Bachelor Thesis Doku




Verworfene Entwürfe

Aksess NEO
Zu einem frühen Zeitpunkt versuchte ich, Aksess in eine weichere, rundere und geometrischere Richtung zu entwickeln. Die Schrift sollte ruhiger und näher an klassischen Leseschriften wirken. Viele Zeichen wurden dafür stärker standardisiert, der Strichkontrast reduziert und die Formen gleichmässiger konstruiert.

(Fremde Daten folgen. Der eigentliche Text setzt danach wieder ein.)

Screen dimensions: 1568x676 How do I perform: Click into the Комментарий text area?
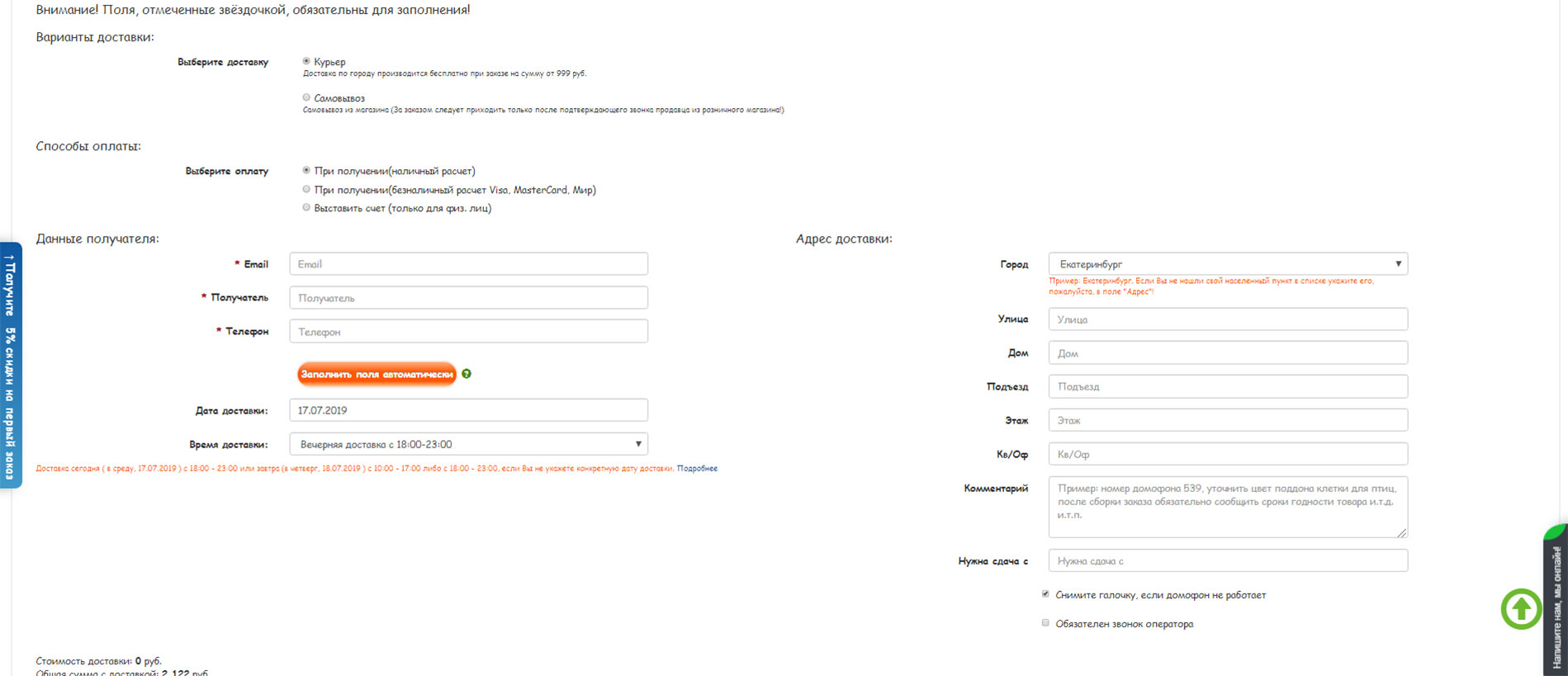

Auch das a wurde in dieser Version einstöckig, weil es besser in diese rundere Systematik passte.


Dabei entstand eine Schrift, die für sich genommen funktionierte: harmonisch, sauber und zugänglich. Gleichzeitig entfernte sie sich aber von der eigentlichen Idee von Aksess. Durch die Vereinheitlichung gingen viele Unterschiede verloren, die für die Differenzierung zentral waren. Die Schrift wurde ruhiger, bot dadurch aber weniger Möglichkeiten, auf unterschiedliche Lesebedingungen zu reagieren.


Ästhetik statt Entwicklung
Am Ende merkte ich, dass dieser Entwurf eher eine ästhetische Alternative war als eine funktionale Weiterentwicklung. Er wirkte schöner im klassischen Sinn, aber weniger präzise in Bezug auf Differenzierung und Anpassbarkeit. Deshalb kehrte ich zur ursprünglichen Logik von Aksess zurück: nicht möglichst neutral, sondern bewusst unterscheidbar, offen und variabel. Trotzdem war der Zwischenschritt wichtig, weil er mir die Grenze zwischen formaler Verbesserung undfunktionalem Verlust zeigte. Vielleicht wird daraus nach der Thesis noch eine eigene Schrift.